Jellyfish for
Small to Medium Enterprises

Small businesses should install antivirus and anti-spyware software on every computer used in their business operations. This needs to be updated regularly in accordance with vendor specifications.

Small businesses are more exposed to threats than personal computers and networks. Businesses should install and keep operational a hardware firewall between their internal networks and the Internet. The firewall function may be provided by a wireless access point or router installed by the small business or by a router operated by the Internet Service Provider (ISP) of the small business.

The vendors of major operating systems generally provide patches and updates to their products. These correct discovered security problems and improve functionality of the software. Patches should be applied to business systems regularly and installed on all new systems and software.

Copies should be made of all data including word processing documents, electronic spreadsheets, databases, financial files, human resources files, accounts receivable and payable files, and other information used in or generated by the business. This will prevent loss of data when there are equipment failures, employee errors, or destruction of data by malicious code.

Small business owners who use wireless networking should set the wireless access point so that it does not broadcast its Service Set Identifier (SSID). When new devices are acquired, the administrative password that was on the device when it was purchased should be changed. Strong encryption should be used so that data being transmitted between the businesses’ computers and the wireless access point cannot be easily intercepted and read by electronic eavesdroppers.

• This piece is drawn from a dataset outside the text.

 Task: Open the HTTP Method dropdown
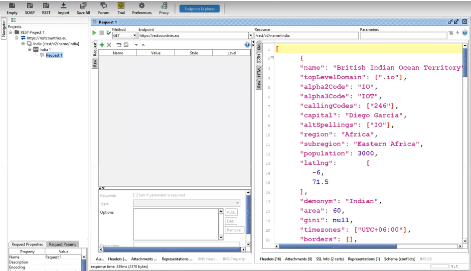(x=125, y=35)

Unauthorised persons should not be allowed to access or to use any business computers, including laptops. Computers should not be available to access by cleaning crews or by unsupervised repair personnel. Employees working at their computers should position their displays so that they cannot be seen by people walking by an office or by unknown strangers who may walk into an office.

A separate account should be established for each individual computer user, and strong passwords should be used. Passwords should be changed at least every three months. The employees’ individual accounts should not have access to administrative accounts to avoid the installation and spread of unauthorised software or malicious code.

Employees should be trained to use the sensitive business information properly and to protect the business’ and its customer’s information. Employees should receive training on the organisation’s information security policies, including the use of computers, networks and Internet connections, the limitations on personal use of telephones, printers, and other business resources, and any restrictions on processing business data at home.

Access to all data and to all systems, including financial, personnel, inventory, and manufacturing, should not be provided to any one employee. Access to systems and data should be limited to the specific systems and information that employees need to do their jobs. One employee should not be allowed to both initiate and approve transactions, such as financial transactions.